Dataset entries =>
%%
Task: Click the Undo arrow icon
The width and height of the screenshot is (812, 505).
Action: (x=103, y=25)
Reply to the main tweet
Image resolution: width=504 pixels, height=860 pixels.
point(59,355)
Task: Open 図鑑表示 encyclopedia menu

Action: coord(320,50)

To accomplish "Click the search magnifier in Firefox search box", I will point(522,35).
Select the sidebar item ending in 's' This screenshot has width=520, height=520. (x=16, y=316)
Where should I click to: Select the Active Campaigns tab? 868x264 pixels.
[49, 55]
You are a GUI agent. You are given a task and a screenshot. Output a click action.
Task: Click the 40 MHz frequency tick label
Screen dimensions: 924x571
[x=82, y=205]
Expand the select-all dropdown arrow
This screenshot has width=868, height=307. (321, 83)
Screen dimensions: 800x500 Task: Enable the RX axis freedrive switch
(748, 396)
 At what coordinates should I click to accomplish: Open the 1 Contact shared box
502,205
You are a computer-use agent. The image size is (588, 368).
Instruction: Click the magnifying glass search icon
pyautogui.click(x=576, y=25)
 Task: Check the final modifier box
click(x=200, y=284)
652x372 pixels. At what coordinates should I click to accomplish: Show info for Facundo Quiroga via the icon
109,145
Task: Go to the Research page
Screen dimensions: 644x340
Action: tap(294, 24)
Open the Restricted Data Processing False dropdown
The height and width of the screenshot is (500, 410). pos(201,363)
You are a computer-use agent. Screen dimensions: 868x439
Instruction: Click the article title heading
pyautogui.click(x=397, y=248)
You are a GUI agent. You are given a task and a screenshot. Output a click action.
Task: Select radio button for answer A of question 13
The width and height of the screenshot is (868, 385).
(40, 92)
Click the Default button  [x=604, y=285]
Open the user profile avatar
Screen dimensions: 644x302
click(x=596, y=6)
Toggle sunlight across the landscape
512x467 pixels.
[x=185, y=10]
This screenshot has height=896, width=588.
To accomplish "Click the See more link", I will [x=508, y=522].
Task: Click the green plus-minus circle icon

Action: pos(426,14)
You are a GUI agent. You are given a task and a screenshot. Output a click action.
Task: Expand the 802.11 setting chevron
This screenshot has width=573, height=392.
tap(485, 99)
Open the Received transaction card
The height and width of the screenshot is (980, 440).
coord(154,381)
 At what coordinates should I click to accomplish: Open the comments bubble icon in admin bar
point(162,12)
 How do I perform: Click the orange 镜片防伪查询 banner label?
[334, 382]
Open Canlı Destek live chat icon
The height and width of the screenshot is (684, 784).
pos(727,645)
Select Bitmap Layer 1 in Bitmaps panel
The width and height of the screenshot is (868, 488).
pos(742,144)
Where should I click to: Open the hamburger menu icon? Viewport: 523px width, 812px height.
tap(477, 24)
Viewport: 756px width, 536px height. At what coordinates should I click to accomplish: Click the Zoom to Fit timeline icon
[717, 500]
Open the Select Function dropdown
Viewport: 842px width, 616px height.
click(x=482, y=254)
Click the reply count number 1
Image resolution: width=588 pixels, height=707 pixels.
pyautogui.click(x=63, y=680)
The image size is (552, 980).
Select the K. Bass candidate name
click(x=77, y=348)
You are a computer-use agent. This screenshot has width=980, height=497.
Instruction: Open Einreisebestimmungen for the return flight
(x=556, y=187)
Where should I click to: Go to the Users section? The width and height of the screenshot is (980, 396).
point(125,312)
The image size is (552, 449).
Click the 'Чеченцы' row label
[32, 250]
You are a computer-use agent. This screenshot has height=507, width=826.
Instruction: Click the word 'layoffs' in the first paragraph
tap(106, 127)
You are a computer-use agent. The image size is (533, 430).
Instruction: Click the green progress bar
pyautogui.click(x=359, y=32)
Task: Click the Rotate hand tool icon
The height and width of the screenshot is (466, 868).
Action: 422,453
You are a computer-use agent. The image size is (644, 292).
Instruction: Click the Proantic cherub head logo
%%
The problem =>
Set down again, word for word, the stretch of records from the line with "Select Bitmap Layer 1 in Bitmaps panel" to the line with "The image size is (552, 980).", both of those lines included.

Your solution =>
Select Bitmap Layer 1 in Bitmaps panel
The width and height of the screenshot is (868, 488).
pos(742,144)
Where should I click to: Open the hamburger menu icon? Viewport: 523px width, 812px height.
tap(477, 24)
Viewport: 756px width, 536px height. At what coordinates should I click to accomplish: Click the Zoom to Fit timeline icon
[717, 500]
Open the Select Function dropdown
Viewport: 842px width, 616px height.
click(x=482, y=254)
Click the reply count number 1
Image resolution: width=588 pixels, height=707 pixels.
pyautogui.click(x=63, y=680)
The image size is (552, 980).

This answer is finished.